The consequences for friendship are direct and severe. Friendship requires unstructured time not as a luxury but as a precondition. The specific social goods that friendship delivers — the unhurried conversation, the comfortable silence, the spontaneous disclosure, the unplanned extension of an encounter that turns it into something memorable — require time that is not structured, not accountable, not in competition with something else. You cannot schedule those goods. You can only make the unstructured space available and let them emerge.

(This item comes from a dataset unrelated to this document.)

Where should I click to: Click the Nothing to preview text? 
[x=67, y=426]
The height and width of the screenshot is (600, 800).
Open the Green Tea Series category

When unstructured time is eliminated from adult life, friendship does not stop existing — but it becomes thinner, more managed, more performative. People see their friends at scheduled events with implicit time limits. They exchange messages that perform connection without creating it. They maintain the social form of friendship — the title, the occasional contact, the mutual warmth — while the substance atrophies. The friendship remains on the calendar; the unstructured time in which it would deepen is gone.